In Barron’s over the last four or five years, they’ve talked about active share. Our funds have a very high active share relative to the benchmark. That’s the type of fund people should go to and pay a non-index manager fee. For the S&P 100 or investment-grade debt, maybe they should use an ETF or some other type of index product.
Most people are not calling 1-800-VANGUARD directly. Most funds are through an RIA or a broker. Even though people like to talk about the low fee of an ETF or Vanguard, the person doing the disintermediation is putting an additional fee on top of it.
One of the best books I’ve read recently was by Spencer Jakab. He used to be at the Financial Times, and now he writes on the back of the Wall Street Journal and Heard It on the Street. He’s got a book called Heads I Win, Tails I Win.

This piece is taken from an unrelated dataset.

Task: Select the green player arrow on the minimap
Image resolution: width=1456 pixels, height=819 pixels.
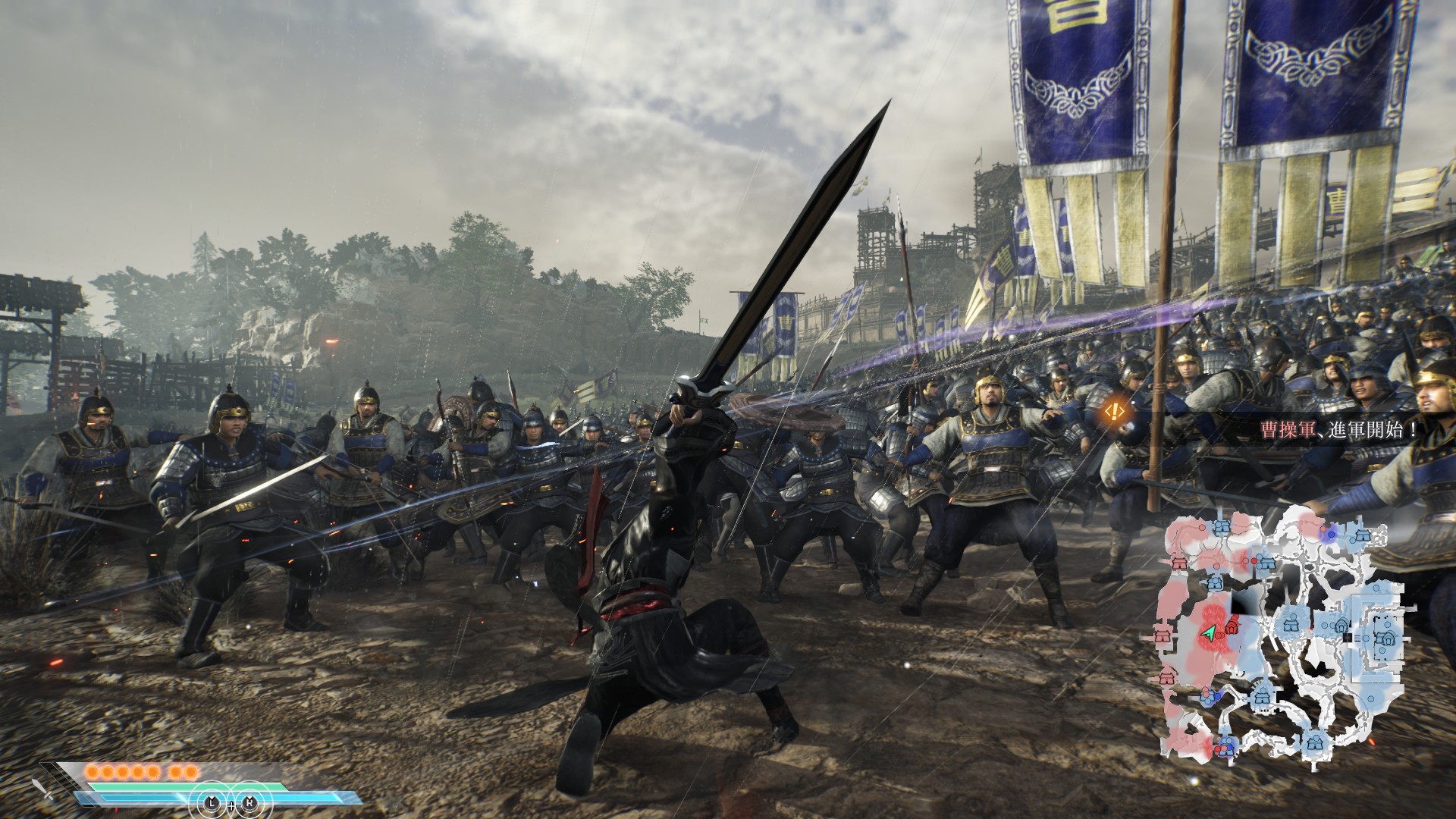Action: pyautogui.click(x=1210, y=632)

He makes a great case for not buying high and selling low. He says, “Don’t send money to lake money-be-gone.” He talks about indexing and setting it and forgetting it, but he also talks about the need for an intermediary. As I say, our goal is, “to hold people’s hand at the bottom and hold their hand at the top to keep them from mortgaging their house and giving more money.” Then he also spends a fair amount of time talking about Buffett and the speech that he gave in the mid-1980s called “The Superinvestors of Graham-and-Doddsville.”
You have to be very patient to do what we do. A lot of people just don’t have the patience. Most individual investors are going to give you maybe three years. If the market has gone up a lot, and you’ve only gone up a moderate amount, you’re probably subject to being terminated.